Selasa, Maret 15, 2011

Pengalaman Berada di Lokasi (Terdekat) Pusat Gempa Bumi

Tahukah Anda seperti apa gempa bumi berkekuatan 8,9 Skala Richter yang melanda negeri Sakura, Jepang belum lama ini?

Saya tidak tahu. Tetapi, saya pernah mengalami (melihat, merasakan dan berada di lokasi ) gempa terbesar berskala 7,9 SR ketika terjadi di Bengkulu, Sumatera Selatan, pada 12 September 2007.

"Bengkulu pernah dua kali diguncang gempa besar yaitu pada 2000 dengan kekuatan 7,3 SR dan pada 2007 hingga 7,9 SR yang merobohkan ribuan rumah penduduk, menelan puluhan korban jiwa dan kerugian mencapai ratusan miliar rupiah" (kompas.com).

Juga gempa-gempa kecil susulan pasca tsunami ketika saya bertugas di Banda Aceh. Sudah begitu banyak gambaran yang bisa kita saksikan bagaimana luluh lantak dan porak porandanya gedung-gedung, ataupun karya manusia yang berada di muka bumi ini yang hancur digoyang gempa. Namun, sedikit sekali gambaran psikologis yang benar-benar bisa kita rasakan dari mereka yang menjadi korban. Anda tidak akan pernah tahu, sampai Anda mengalaminya sendiri.


Mengapa Terjadi Gempa di Indonesia? 
Para ahli kebumian telah mengetahui bahwa bumi ini terbagi menjadi lempeng-lempeng (plate) tektonik yang saling bergerak dengan kecepatan 5-10 cm per tahun. Di Indonesia, terdapat 3 lempeng besar yang saling berinteraksi, yaitu lempeng Eurasia, lempeng Indo-Australia, dan lempeng Pasifik. Interaksi ini menghasilkan serangkaian gunung api aktif yang dikenal dengan “Ring of Fire” (cincin api).


Pergesekan atau tumbukan antar lempeng tersebutlah yang menghasilkan gempa. Jalur gempa bumi di Indonesia pun selaras dengan cincin api ini. Jalur gempa melingkari sebelah selatan Indonesia sejajar dengan Kepulauan Mentawai dan Sumatra, Jawa, Nusa Tenggara, kemudian berbelok di Laut Banda hingga Halmahera.

**Yang Harus Dikerjakan**
(A) Susun bagian catatan yang dimulai dari baris berisi "Open the GIF picker in comment box" sampai baris terakhir catatan, kedua ujungnya ikut, sebagai tabel Markdown berkolom "No." dan "Baris" tanpa baris kosong.
(B) Teruskan bacaan tentang gempa bumi di Indonesia mulai dari kalimat terakhirnya.
Bacaan di atas dan catatan sesudahnya adalah dua bahan yang terpisah.

**Bahan Tugas**
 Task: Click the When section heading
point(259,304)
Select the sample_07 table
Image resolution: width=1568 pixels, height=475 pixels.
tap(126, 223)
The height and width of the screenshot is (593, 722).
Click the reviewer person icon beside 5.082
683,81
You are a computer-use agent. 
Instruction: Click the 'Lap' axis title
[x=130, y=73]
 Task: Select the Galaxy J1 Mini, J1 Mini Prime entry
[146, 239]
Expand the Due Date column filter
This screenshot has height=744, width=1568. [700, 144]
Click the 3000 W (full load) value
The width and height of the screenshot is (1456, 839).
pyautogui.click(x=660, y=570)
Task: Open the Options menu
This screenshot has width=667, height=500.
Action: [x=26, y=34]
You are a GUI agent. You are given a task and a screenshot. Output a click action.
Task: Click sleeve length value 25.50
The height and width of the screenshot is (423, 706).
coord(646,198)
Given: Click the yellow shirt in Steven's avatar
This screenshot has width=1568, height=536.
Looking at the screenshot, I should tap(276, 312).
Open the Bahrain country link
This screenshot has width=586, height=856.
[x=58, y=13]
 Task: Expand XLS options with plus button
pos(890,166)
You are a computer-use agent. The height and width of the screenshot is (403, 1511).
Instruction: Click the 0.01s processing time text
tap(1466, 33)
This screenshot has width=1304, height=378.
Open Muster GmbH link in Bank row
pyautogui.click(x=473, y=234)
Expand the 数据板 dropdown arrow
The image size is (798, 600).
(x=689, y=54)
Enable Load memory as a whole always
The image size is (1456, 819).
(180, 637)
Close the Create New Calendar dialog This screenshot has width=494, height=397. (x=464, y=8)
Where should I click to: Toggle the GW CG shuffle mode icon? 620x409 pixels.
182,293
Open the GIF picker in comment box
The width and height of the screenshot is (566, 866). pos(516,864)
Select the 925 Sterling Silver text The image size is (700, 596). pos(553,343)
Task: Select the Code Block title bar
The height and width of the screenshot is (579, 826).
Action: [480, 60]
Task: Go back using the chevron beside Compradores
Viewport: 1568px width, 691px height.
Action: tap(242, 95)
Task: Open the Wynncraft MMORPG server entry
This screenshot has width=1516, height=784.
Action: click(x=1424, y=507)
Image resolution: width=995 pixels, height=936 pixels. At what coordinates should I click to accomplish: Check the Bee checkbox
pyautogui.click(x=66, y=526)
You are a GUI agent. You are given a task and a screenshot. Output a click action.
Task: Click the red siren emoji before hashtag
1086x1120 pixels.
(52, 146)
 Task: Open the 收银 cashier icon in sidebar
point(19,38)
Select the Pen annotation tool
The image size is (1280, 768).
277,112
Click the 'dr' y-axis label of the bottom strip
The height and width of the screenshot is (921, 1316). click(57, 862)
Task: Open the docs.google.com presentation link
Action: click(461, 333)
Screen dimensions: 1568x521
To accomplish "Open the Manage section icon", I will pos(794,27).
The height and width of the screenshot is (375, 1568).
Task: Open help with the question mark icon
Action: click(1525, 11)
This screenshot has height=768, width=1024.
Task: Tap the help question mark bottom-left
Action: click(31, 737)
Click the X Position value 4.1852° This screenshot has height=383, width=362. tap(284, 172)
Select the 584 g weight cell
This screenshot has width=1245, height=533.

**Jawaban Latihan**
(A)
| No. | Baris |
|---|---|
| 1 | Open the GIF picker in comment box |
| 2 | The width and height of the screenshot is (566, 866). pos(516,864) |
| 3 | Select the 925 Sterling Silver text The image size is (700, 596). pos(553,343) |
| 4 | Task: Select the Code Block title bar |
| 5 | The height and width of the screenshot is (579, 826). |
| 6 | Action: [480, 60] |
| 7 | Task: Go back using the chevron beside Compradores |
| 8 | Viewport: 1568px width, 691px height. |
| 9 | Action: tap(242, 95) |
| 10 | Task: Open the Wynncraft MMORPG server entry |
| 11 | This screenshot has width=1516, height=784. |
| 12 | Action: click(x=1424, y=507) |
| 13 | Image resolution: width=995 pixels, height=936 pixels. At what coordinates should I click to accomplish: Check the Bee checkbox |
| 14 | pyautogui.click(x=66, y=526) |
| 15 | You are a GUI agent. You are given a task and a screenshot. Output a click action. |
| 16 | Task: Click the red siren emoji before hashtag |
| 17 | 1086x1120 pixels. |
| 18 | (52, 146) |
| 19 |  Task: Open the 收银 cashier icon in sidebar |
| 20 | point(19,38) |
| 21 | Select the Pen annotation tool |
| 22 | The image size is (1280, 768). |
| 23 | 277,112 |
| 24 | Click the 'dr' y-axis label of the bottom strip |
| 25 | The height and width of the screenshot is (921, 1316). click(57, 862) |
| 26 | Task: Open the docs.google.com presentation link |
| 27 | Action: click(461, 333) |
| 28 | Screen dimensions: 1568x521 |
| 29 | To accomplish "Open the Manage section icon", I will pos(794,27). |
| 30 | The height and width of the screenshot is (375, 1568). |
| 31 | Task: Open help with the question mark icon |
| 32 | Action: click(1525, 11) |
| 33 | This screenshot has height=768, width=1024. |
| 34 | Task: Tap the help question mark bottom-left |
| 35 | Action: click(31, 737) |
| 36 | Click the X Position value 4.1852° This screenshot has height=383, width=362. tap(284, 172) |
| 37 | Select the 584 g weight cell |
| 38 | This screenshot has width=1245, height=533. |

(B)
Kondisi tektonik Indonesia tersebut, terbentuk melalui proses evolusi panjang sejak 150 juta tahun yang lalu. Cincin api itu terbentuk jauh sebelum manusia ada. (salmanitb.com)
Gempa Bumi Bengkulu 2007, menurut id.wikipeia.org adalah rangkaian gempa yang terjadi di Palung Jawa, di lepas pantai Bengkulu, Sumatra, Indonesia. Gempa ini menimbulkan peringatan tsunami di pantai-pantai Samudra Hindia, yang kemudian dicabut. 
Lokasi dan getaran gempa
Bengkulu (12/9/2007)
Gempa awal memiliki kekuatan 7.9 SR, terjadi pada tanggal 12 September 2007 pukul 18.10 WIB. Pusat gempa terletak kira-kira 10 km di bawah tanah, sekitar 105 km lepas pantai Sumatra, atau sekitar 600 km dari ibukota Jakarta
Gempa utama ini diikuti oleh serangkaian gempa susulan, pada patahan yang sama. Gempa utama tersebut juga disusul dengan gelombang pasang yang kemudian membanjiri sedikitnya 300 rumah penduduk dan bangunan publik di Pulau Pagai, Kepulauan Mentawai sampai setinggi 1 meter.

Jadi, seperti apa rasanya gempa bumi 7,9 SR itu? 
Sekedar ilustrasi: Bayangkan, pada suatu kesempatan Anda sedang mengendarai sebuah mobil di jalan bebas hambatan, dengan kecepatan 100 km/jam. Di tengah perjalanan, tiba-tiba saja, salah satu ban depan kendaraan Anda meletus! 


Kendaraan langsung oleng, meliuk-liuk dalam kecepatan tinggi. Belum hilang rasa kaget Anda, tiba-tiba saja mobil Anda terasa melonjak-lonjak melalui gundukan jalan melambung-labung seperti 'polisi tidur' yang dilalui beruntun. Anda bisa terlonjak dari jok mobil tempat duduk anda,  hingga kepala menyundul atap mobil kendaraan.

Seluruh pengendara, secara refleks ingin segera menghentikan kendaraan yang melaju tak terkendali itu. Kemudian, kita berusaha keluar dari kendaraan untuk melihat apa yang terjadi dengan mobil kita dan jalanan seperti apa yang kita lalui. Itulah sebagian fragmen yang saya alami ketika berada di Bengkulu, selepas maghrib, di suatu hari pada 2007 silam, ketika terjadi gempa berkekuatan 7,9 SR.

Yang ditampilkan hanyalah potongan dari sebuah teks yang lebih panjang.